L’antropologo Arjun Appadurai, ormai diversi anni fa, rimarcava la necessità di fondare un’antropologia capace di andare oltre l’identificazione con il territorio come spazio delimitato e stabile. Lo scopo era quello di focalizzare l’attenzione sullo studio di ramificazioni e connessioni capaci di individuare nuovi scenari e, in definitiva, una nuova teoria dei flussi culturali globali.
È probabilmente da qui che parte la riflessione alla base delle mostra «Fluid Journey», curata da Silvia Litardi e ospitata dalla Fondazione Pastificio Cerere fino al 13 maggio. Sei artisti si confrontano sull’identità e sui cambiamenti legati alle migrazioni e al rapporto tra culture differenti. Alterazioni Video (collettivo fondato a Milano nel 2004), Younes Baba-Ali (Marocco, 1986), Julian D’Angiolillo (Argentina, 1986), Maj Hasager (Danimarca, 1977) e Ibrahim Mahama (Ghana, 1987) presentano un video ciascuno, accompagnato, nella quasi totalità dei casi, da elementi di supporto realizzati con altri media.

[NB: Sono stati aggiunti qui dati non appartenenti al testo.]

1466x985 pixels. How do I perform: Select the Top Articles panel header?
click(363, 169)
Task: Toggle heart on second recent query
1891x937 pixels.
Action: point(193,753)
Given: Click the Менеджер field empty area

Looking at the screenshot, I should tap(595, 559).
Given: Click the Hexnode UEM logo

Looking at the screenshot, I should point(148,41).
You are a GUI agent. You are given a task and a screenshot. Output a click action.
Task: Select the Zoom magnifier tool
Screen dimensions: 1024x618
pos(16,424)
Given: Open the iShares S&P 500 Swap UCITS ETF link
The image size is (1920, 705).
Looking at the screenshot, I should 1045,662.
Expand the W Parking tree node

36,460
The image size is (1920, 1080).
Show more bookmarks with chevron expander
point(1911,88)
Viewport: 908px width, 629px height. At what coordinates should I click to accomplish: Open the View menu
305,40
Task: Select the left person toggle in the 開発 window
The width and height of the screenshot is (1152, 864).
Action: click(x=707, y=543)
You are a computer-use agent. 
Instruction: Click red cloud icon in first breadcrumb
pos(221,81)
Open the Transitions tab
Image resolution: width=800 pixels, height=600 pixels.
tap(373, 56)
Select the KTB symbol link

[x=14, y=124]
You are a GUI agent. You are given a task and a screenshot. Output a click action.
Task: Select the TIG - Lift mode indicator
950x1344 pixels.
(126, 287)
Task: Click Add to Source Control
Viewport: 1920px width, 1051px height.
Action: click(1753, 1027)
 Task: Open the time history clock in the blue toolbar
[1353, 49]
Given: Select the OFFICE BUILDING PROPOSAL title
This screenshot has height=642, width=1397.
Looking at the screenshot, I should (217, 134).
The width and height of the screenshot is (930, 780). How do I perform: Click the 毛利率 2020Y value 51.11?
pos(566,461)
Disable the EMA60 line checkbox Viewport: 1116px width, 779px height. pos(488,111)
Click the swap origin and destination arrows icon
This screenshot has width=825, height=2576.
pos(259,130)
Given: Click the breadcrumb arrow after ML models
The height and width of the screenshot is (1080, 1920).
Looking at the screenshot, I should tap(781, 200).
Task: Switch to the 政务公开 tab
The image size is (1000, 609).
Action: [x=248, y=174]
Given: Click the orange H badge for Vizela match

Ci accolgono nel cortile striscioni e stampe digitali, all’interno una parete di sacchi di juta di Ibrahim Mahama, video, foto e collage. L’ultima sala è dedicata a una doppia proiezione: alcune poltroncine in legno di un vecchio cinema permettono di immergersi in un’atmosfera disorientante, in un viaggio fluido tra gli «ethnoscapes» teorizzati da Appadurai.